(Screenshot grounding data)
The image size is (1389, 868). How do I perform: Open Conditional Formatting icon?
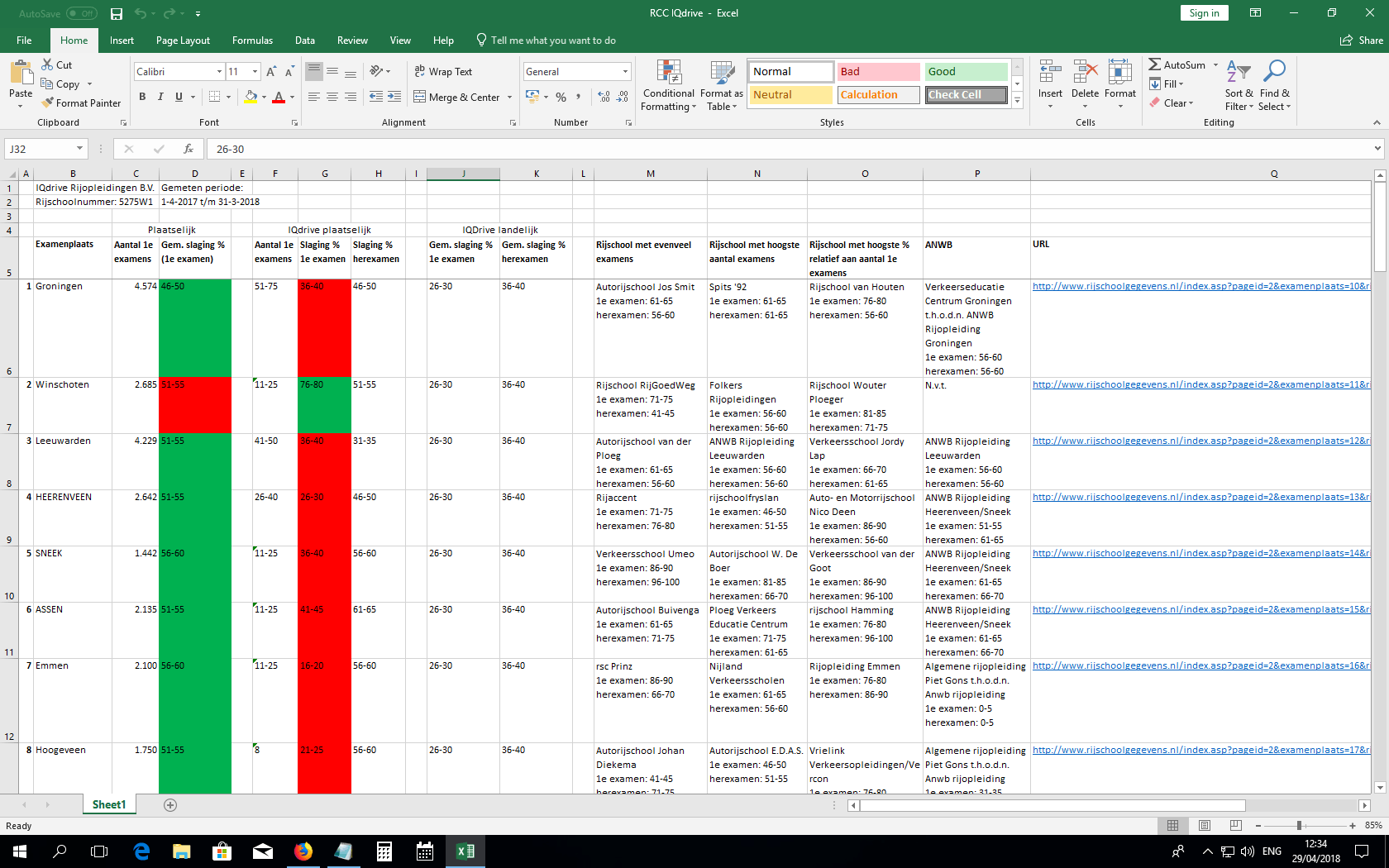[668, 74]
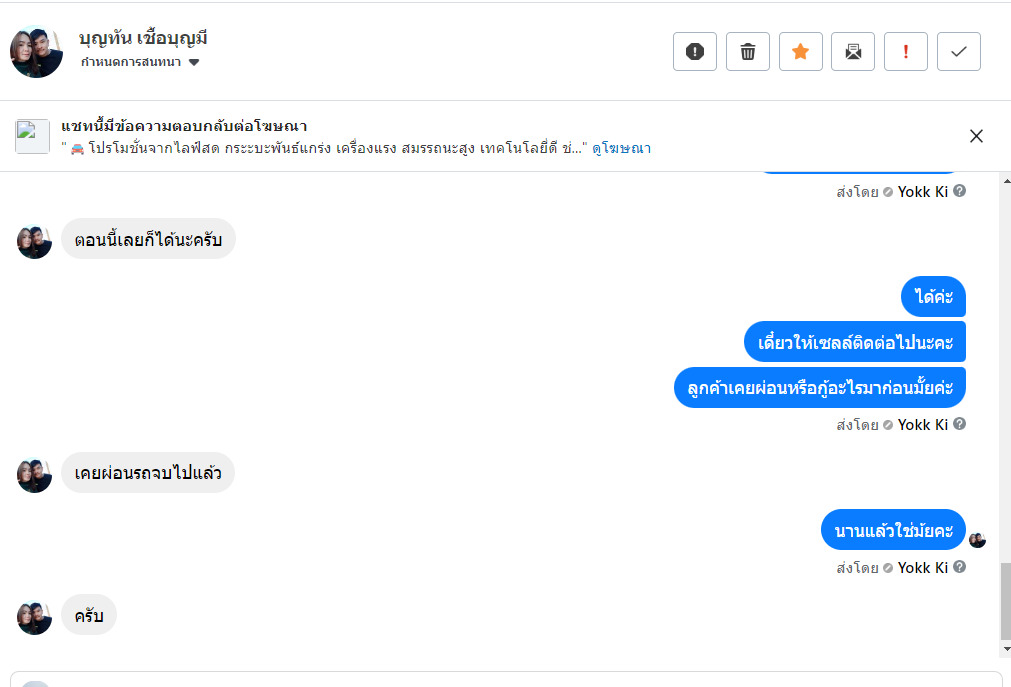Click help icon below "ลูกค้าเคยผ่อนหรือกู้อะไรมาก่อนมั้ยค่ะ"

959,424
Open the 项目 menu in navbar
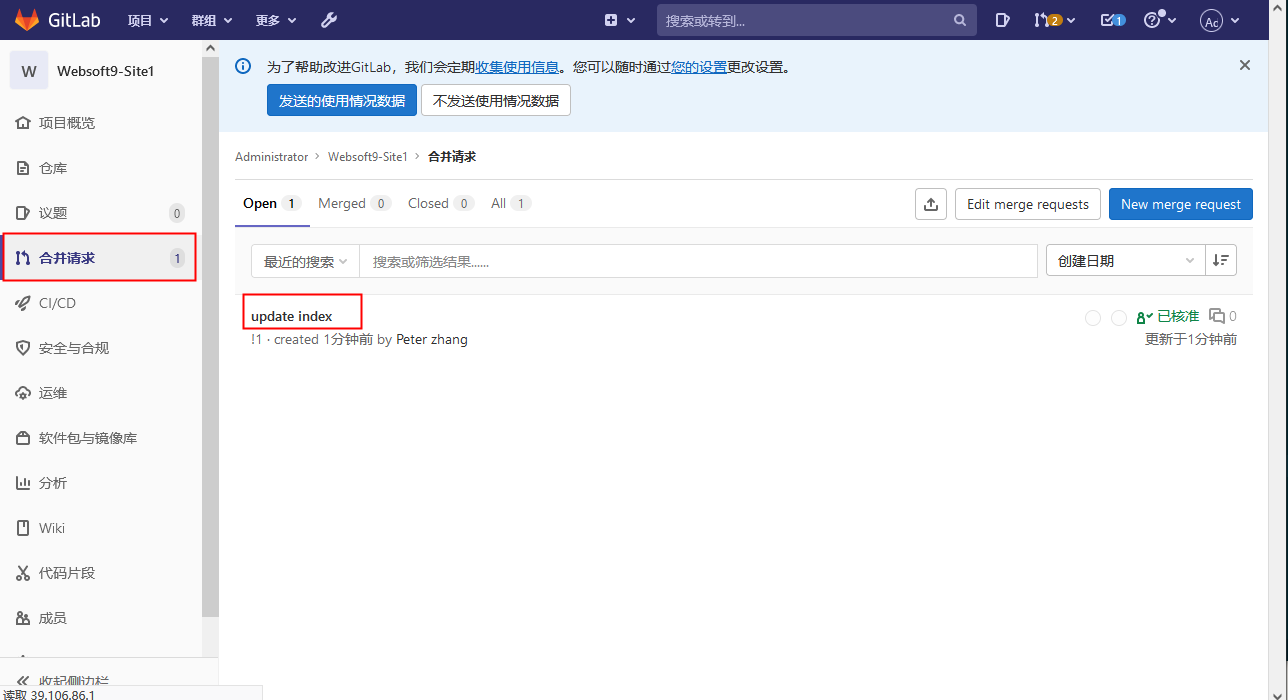 148,20
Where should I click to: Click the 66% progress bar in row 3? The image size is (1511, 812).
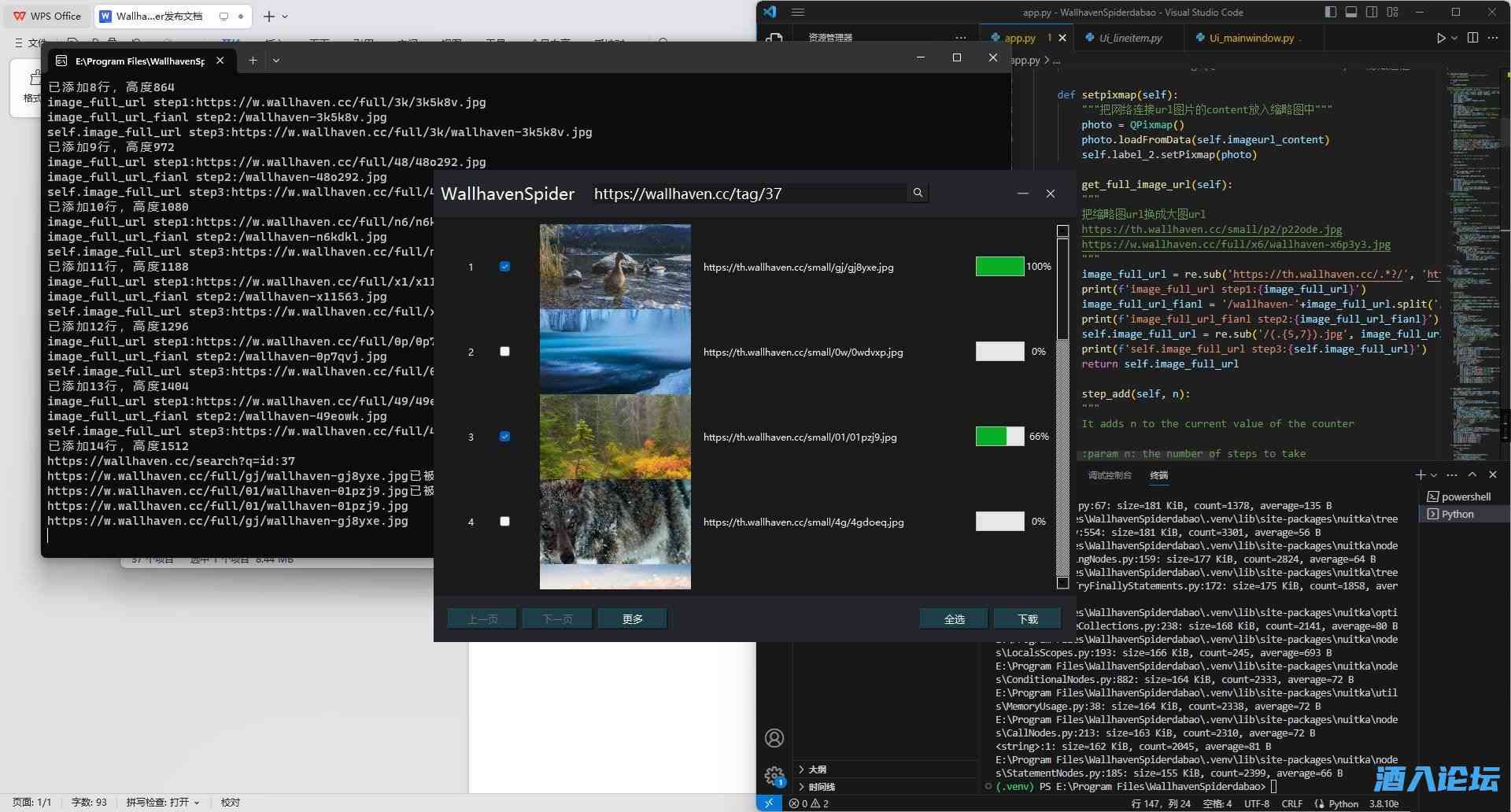[999, 437]

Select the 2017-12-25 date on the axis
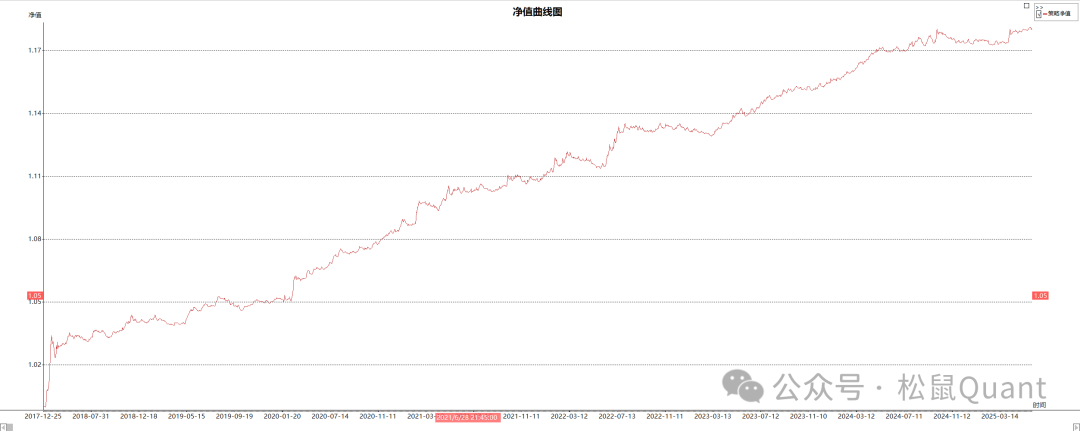click(43, 416)
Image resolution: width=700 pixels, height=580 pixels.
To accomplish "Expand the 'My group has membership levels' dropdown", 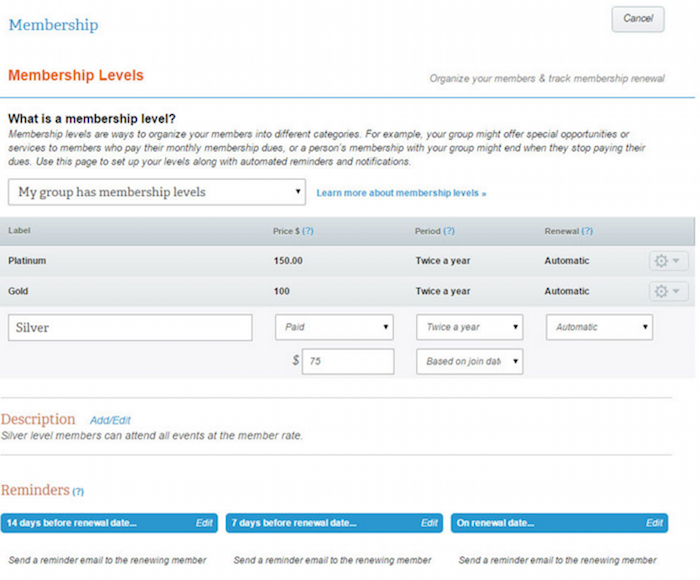I will pyautogui.click(x=157, y=192).
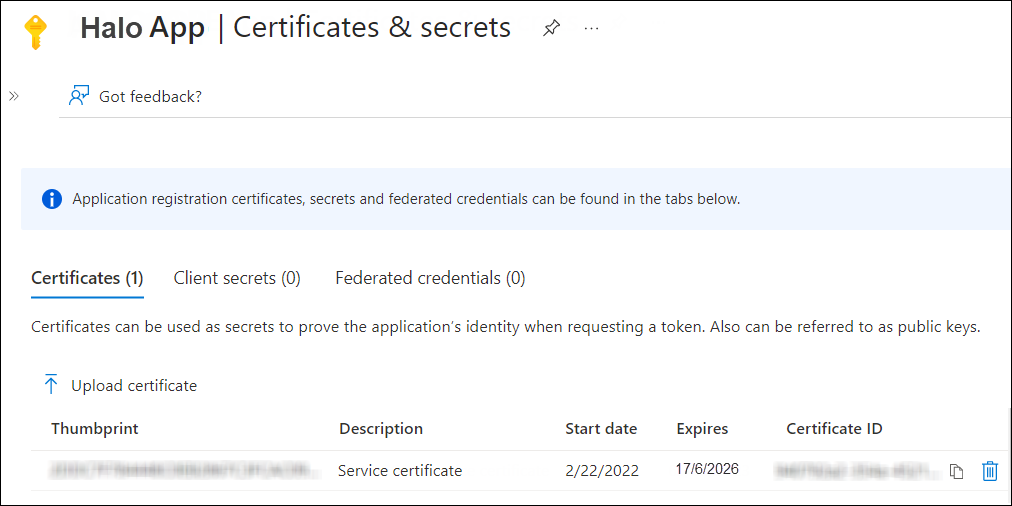1012x506 pixels.
Task: Open the Federated credentials (0) tab
Action: point(430,278)
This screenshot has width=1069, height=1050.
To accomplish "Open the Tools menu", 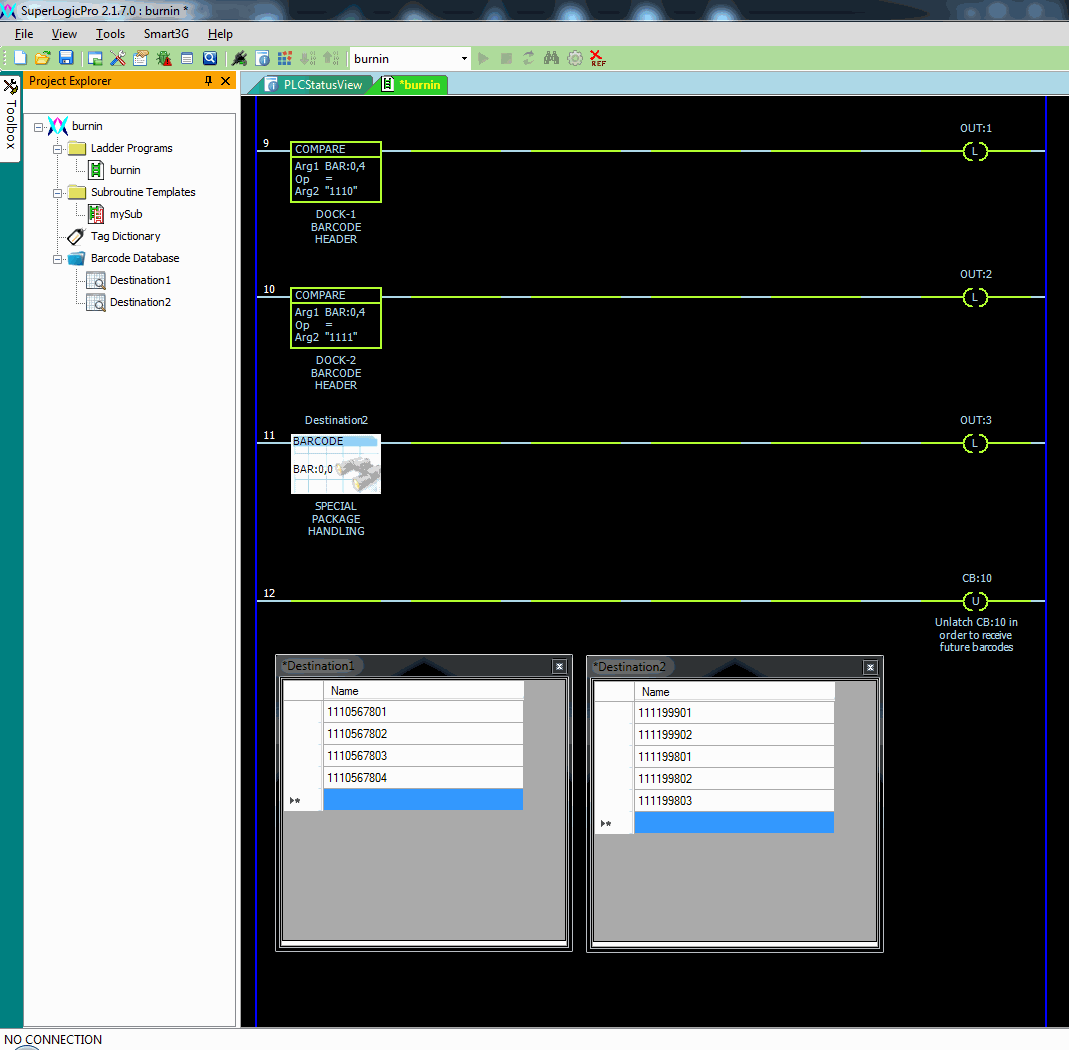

**What you will do**: Output exactly and only the lines from the line containing "This screenshot has width=1069, height=1050." to the end of the entries, both included, and omit every picture.

**Solution for this exercise**:
This screenshot has width=1069, height=1050.
To accomplish "Open the Tools menu", 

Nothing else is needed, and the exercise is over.